Les sciences naturelles tendent à justifier cette date traditionnelle, et la Préhistoire nous apporte la même confirmation. La date fournie par les dialogues de Platon n'est donc pas purement imaginaire, et ne jette aucun soupçon sur la véracité de ce philosophe, de même que sur celle de ses informateurs, les prêtres de Saïs. Il reste à savoir comment ceux-ci avaient pu connaître des faits aussi anciens, et par quelle voie ils avaient reçu cette tradition.

Existence d'une tradition

égyptienne concernant l'Atlantide

Les prêtres de Saïs pouvaient-ils connaître une tradition remontant à la date admise pour la disparition de l'Atlantide?

Nous avons vu que cette date s'accordait avec les données des sciences naturelles et de la Préhistoire aussi bien qu'on peut l'admettre en pareille matière. En est-il de même avec ce que nous connaîssons de l'histoire la plus ancienne de l'Égypte, ce qui est nécessaire, pour qu'une telle tradition ait pu s'établir et se transmettre? Il fallait qu'il existât déjà un peuple égyptien vers 9600 avant notre ère.

L'histoire de l'Égypte ancienne, crée par Champollion et ses successeurs, a été longtemps considérée comme ne présentant de caractère scientifique qu'à partir du règne de Ménès, daté de 4 600 avant notre ère. La période antérieure dont parlaient quelques textes anciens était considérée comment purement mythique.

Des études ultérieures ont d'abord rectifié la chronologie de l'époque historique. La chronologie dite courte a ramené la date de l'avènement de Ménès à 3 315 ans avant notre ère. Mais en même temps on est arrivé à considérer comme réelle une période antérieure dite prédynastique. On a enfin reconnu des civilisations encore plus anciennes, et on est remonté ainsi jusqu'à une industrie aurignacienne constatée à Kom-Ombo. C'est alors que la vallée du Nil , jusqu'alors envahie par les eaux, commence à se dessécher, et qu'elle reçoit une population refoulée du Sahara par le desséchement de cette région. La vallée du Nil a également reçu à la même époque aurignacienne des émigrants venus de l'Éthiopie précisément avec la civilisation de l'aurignacien inférieur.

* Consigne de tâche:
Poursuivez le texte sur la tradition égyptienne concernant l'Atlantide en reprenant juste après sa dernière phrase.

* Enregistrements extraits:
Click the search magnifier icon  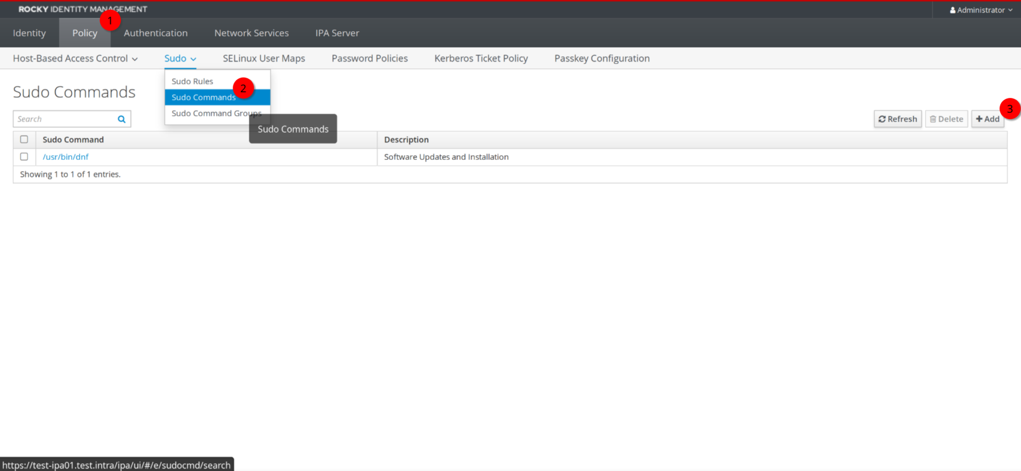point(121,119)
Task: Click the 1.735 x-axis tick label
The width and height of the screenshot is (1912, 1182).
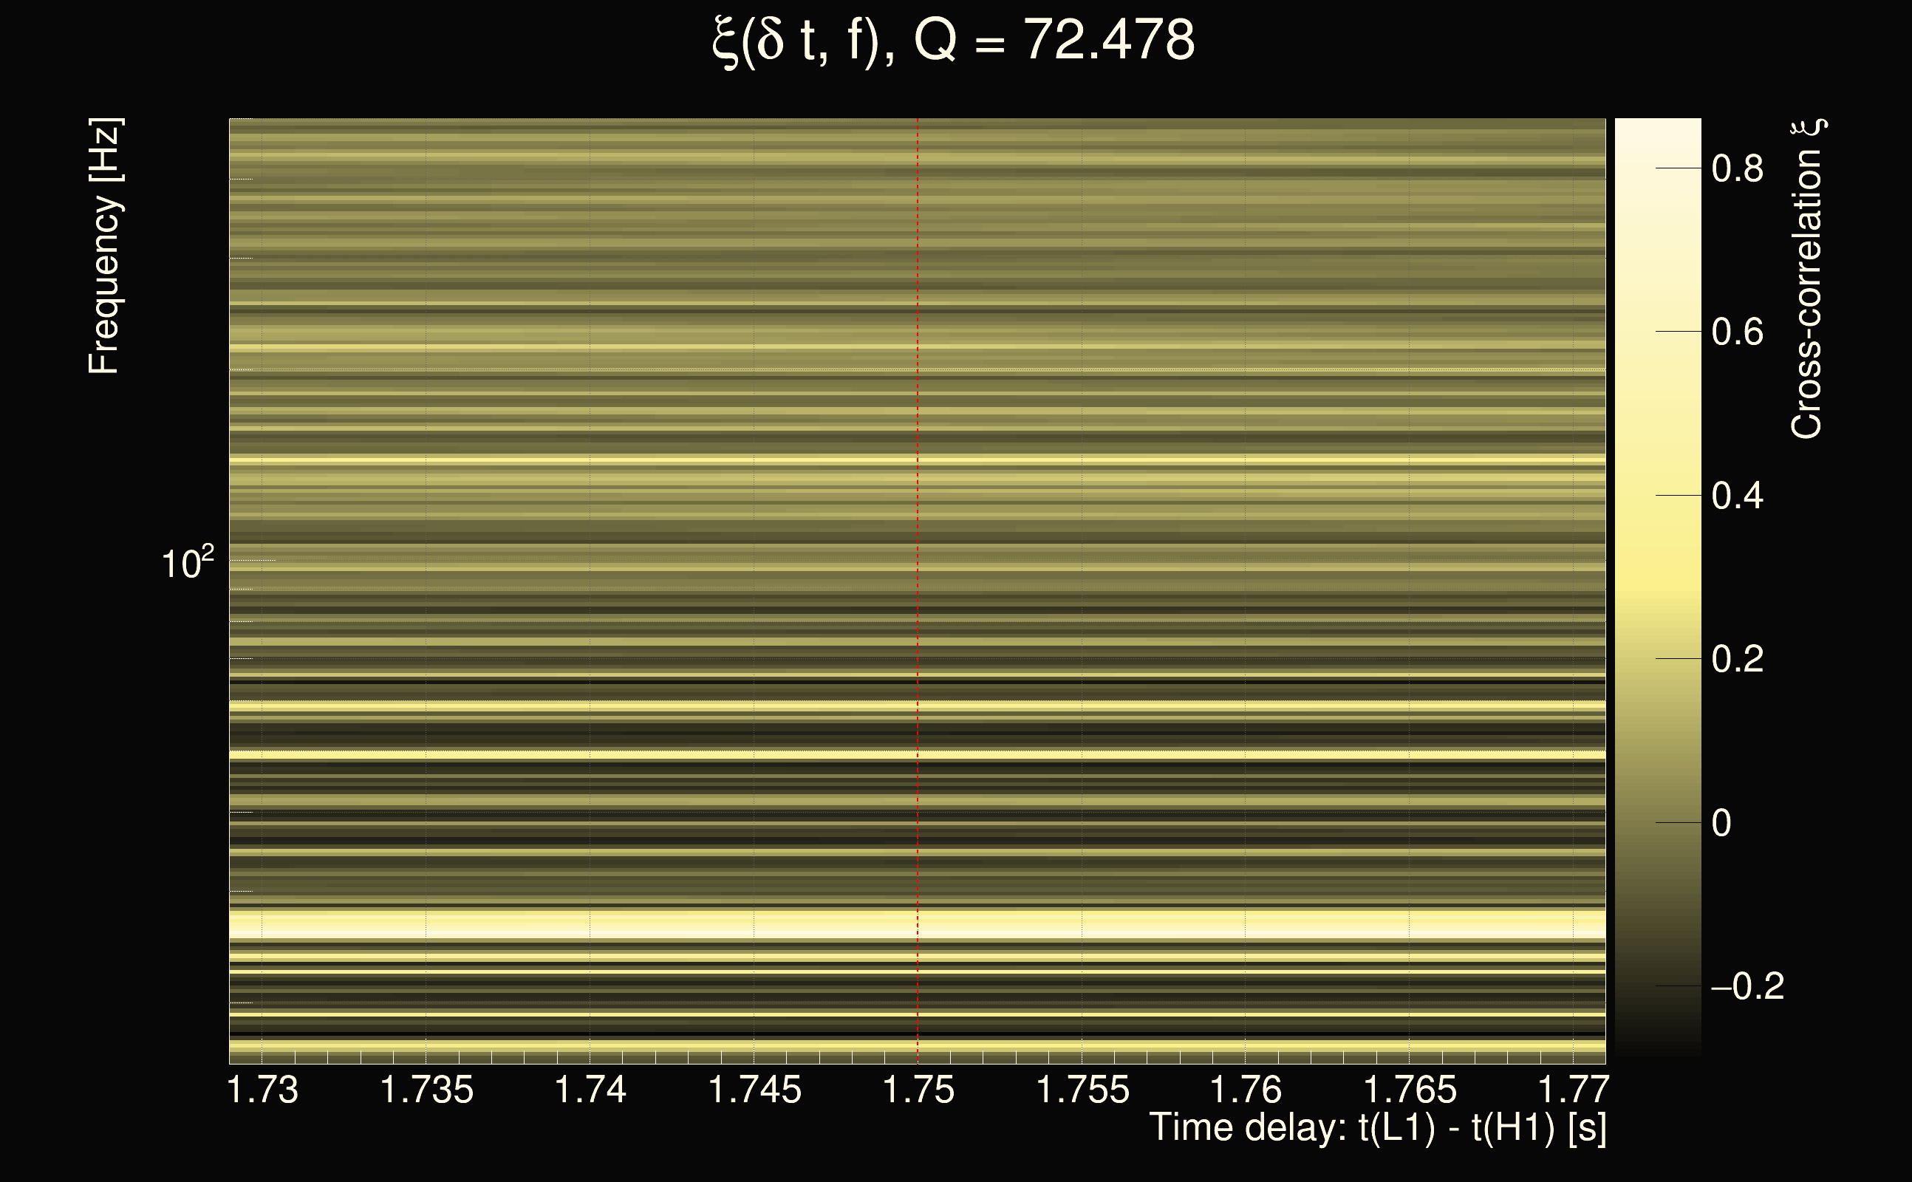Action: click(427, 1090)
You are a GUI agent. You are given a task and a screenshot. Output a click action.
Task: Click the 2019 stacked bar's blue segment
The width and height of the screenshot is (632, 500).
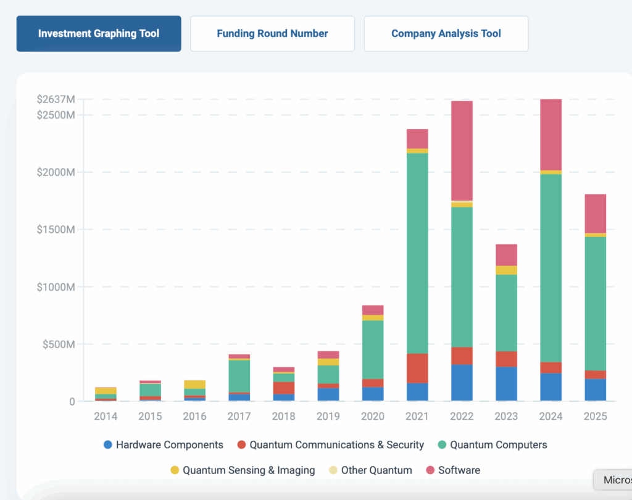tap(328, 394)
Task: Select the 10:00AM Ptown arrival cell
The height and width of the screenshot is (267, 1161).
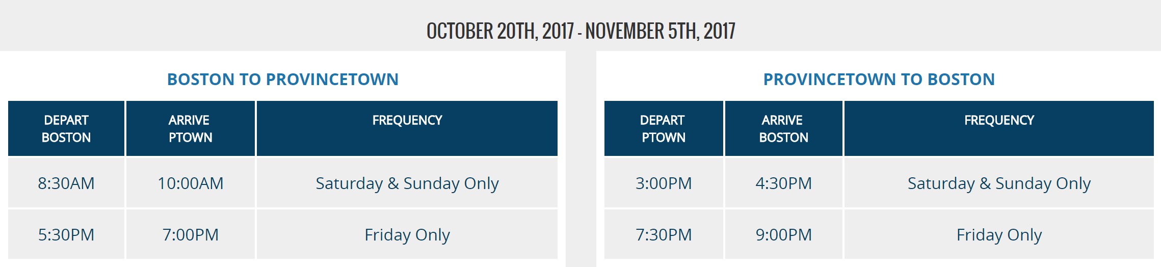Action: [190, 183]
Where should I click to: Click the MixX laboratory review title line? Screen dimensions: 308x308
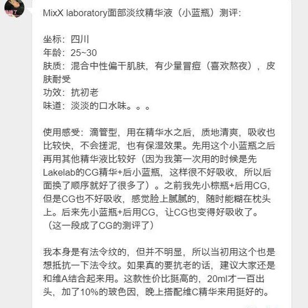142,13
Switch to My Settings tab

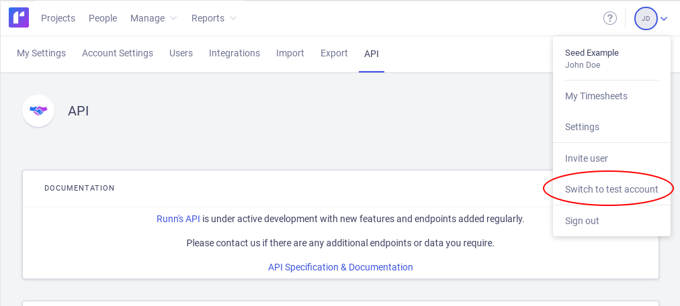click(41, 53)
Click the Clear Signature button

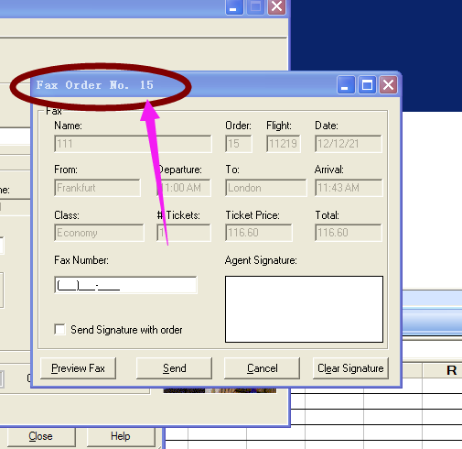click(350, 368)
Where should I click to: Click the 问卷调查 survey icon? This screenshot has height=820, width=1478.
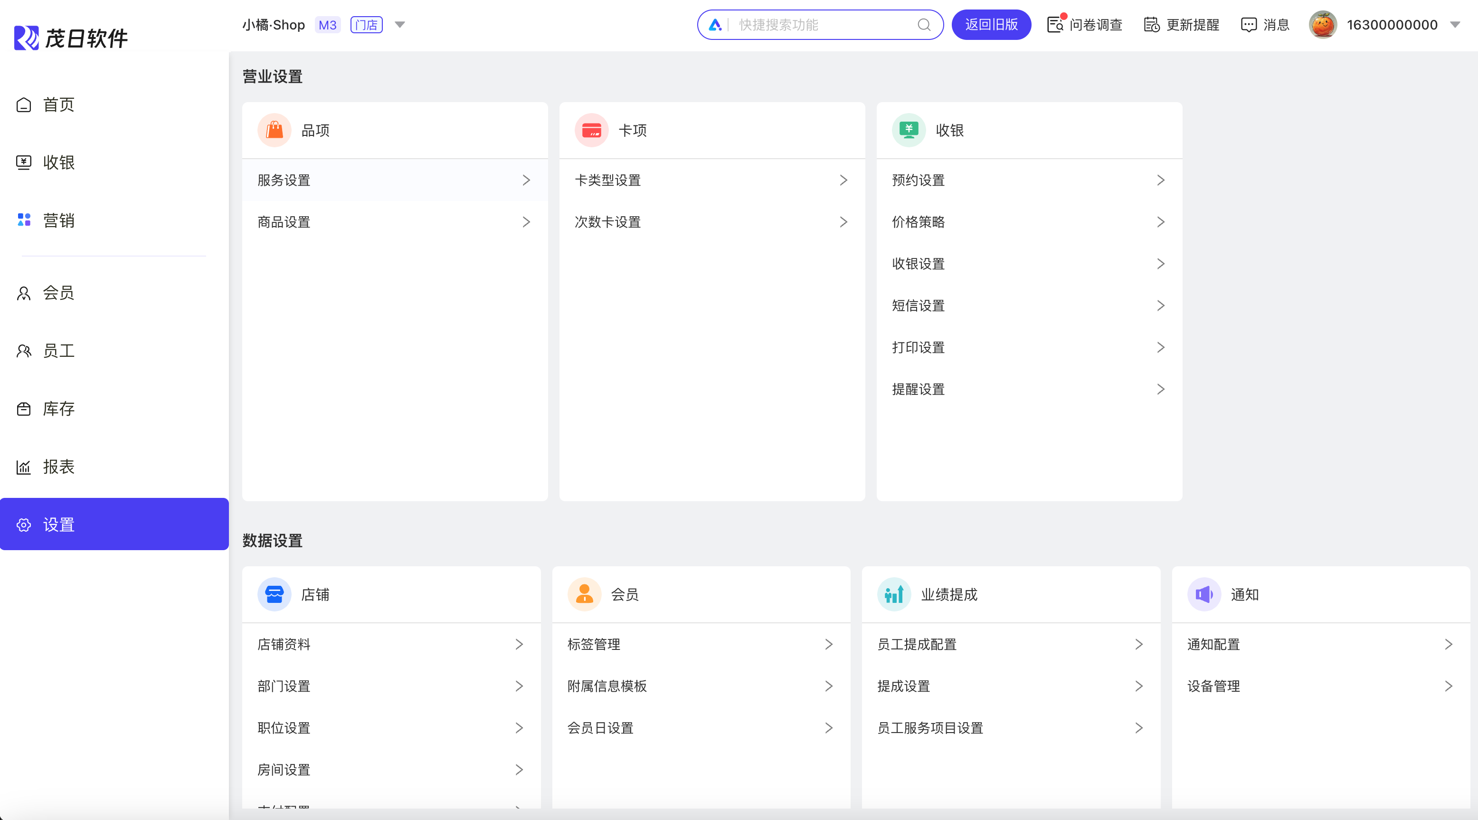click(1055, 25)
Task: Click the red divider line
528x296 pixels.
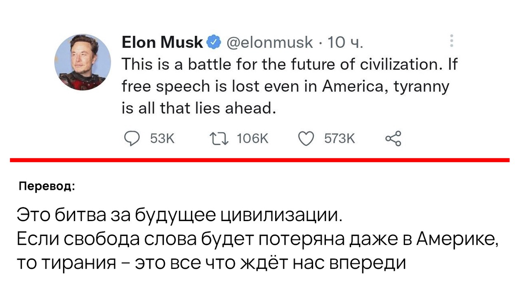Action: tap(260, 160)
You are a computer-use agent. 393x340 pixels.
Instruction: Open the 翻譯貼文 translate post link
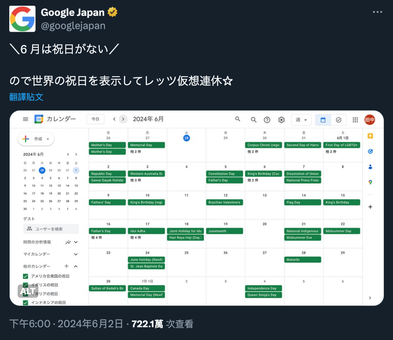(26, 97)
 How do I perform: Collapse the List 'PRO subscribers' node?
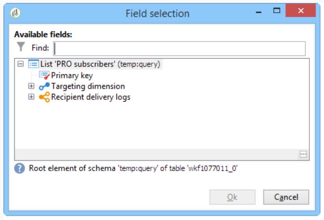21,64

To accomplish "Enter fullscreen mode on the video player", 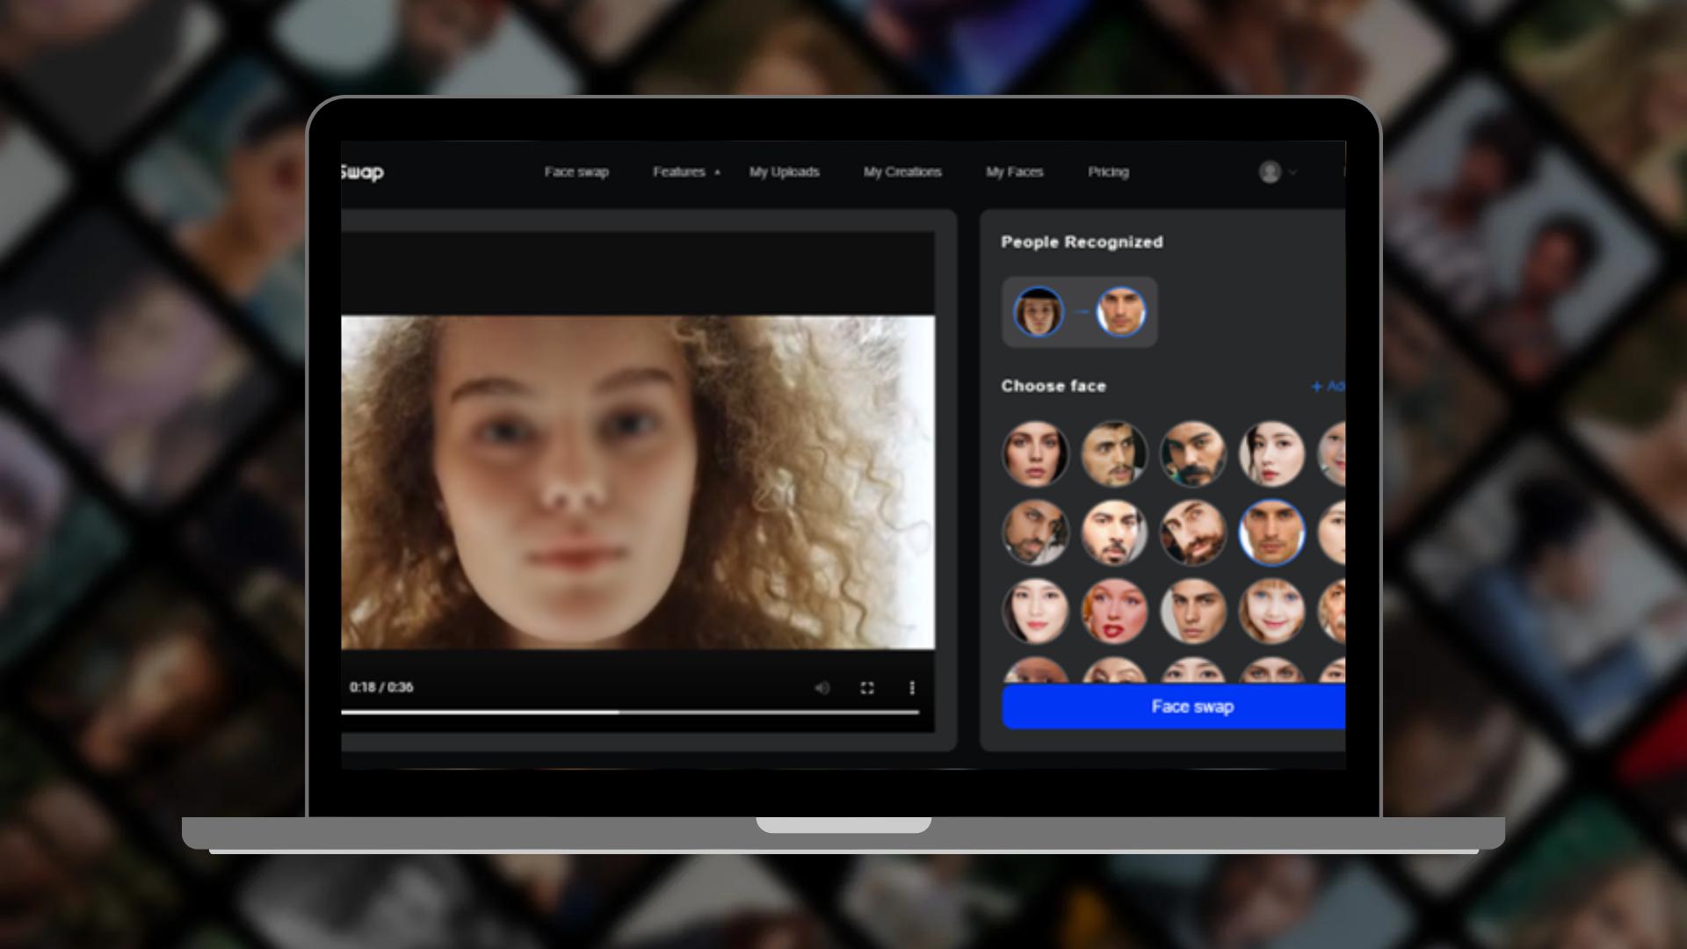I will 868,688.
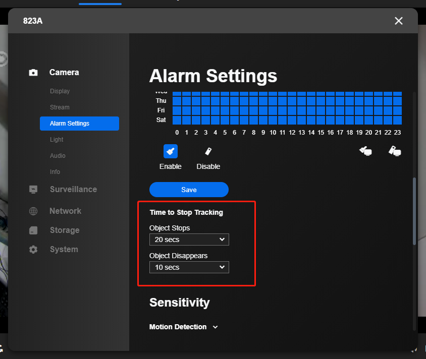This screenshot has width=426, height=359.
Task: Select the Enable brush icon
Action: pyautogui.click(x=170, y=151)
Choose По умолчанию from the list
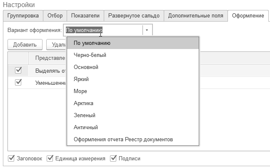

* Réponse attendue:
Les traces de cette première couche de population sont encore assez rares. Une première évolution fait apparaître la civilisation dite Sébilienne qui est à l'origine du Tardenoisien, avec son industrie microlithique.

On trouve ensuite à Deir-Tasa, dans la moyenne Égypte, une population qui se livrait déjà à la culture, comme le prouvent les meules à grain. Elle avait des haches polies en pierre dure, et une poterie grossière noire en dedans et rougeâtre à l'extérieur, ainsi que des palettes en pierre et des têtes de massue perforées.

Une civilisation analogue a été trouvée sur le pourtour de la dépression du Fayoum, et à Mérindé sur la limite occidentale du Delta. Un progrès fut réalisé par la civilisation dite badarienne, trouvée dans la région comprise entre le Caire et Assiout. Elle a de très beaux instruments en silex, non microlithiques, mais très finement taillés. La poterie est fine, à surface noire polie. On y trouve enfin des statuettes humaines en ivoire, et même quelques grains ou aiguilles de cuivre.

On arrive ensuite à la période prédynastique, où l'on distingue une première partie dite Amratienne, une seconde dite Gerzéenne, et une troisième qui est la période prédynastique proprement dite, où se prépare par la fusion de la Haute et de la Basse-Égypte la royauté unique de Ménès.

On voit donc qu'une civilisation tout au moins restreinte est très ancienne en Égypte et qu'elle présente une continuité suffisante pour avoir servi de véhicule à une tradition remontant à une époque voisine de celle de l'Atlantide.

Le nom d'Athéniens donné

aux adversaires des Atlantes

Si la tradition rappelée par les prêtres de Saïs a été réellement transmise par une évolution du peuple égyptien depuis ses plus anciens débuts jusqu'à sa phase historique, comment admettre qu'elle ait conservé le nom des adversaires des Atlantes sous la forme d'Athéniens?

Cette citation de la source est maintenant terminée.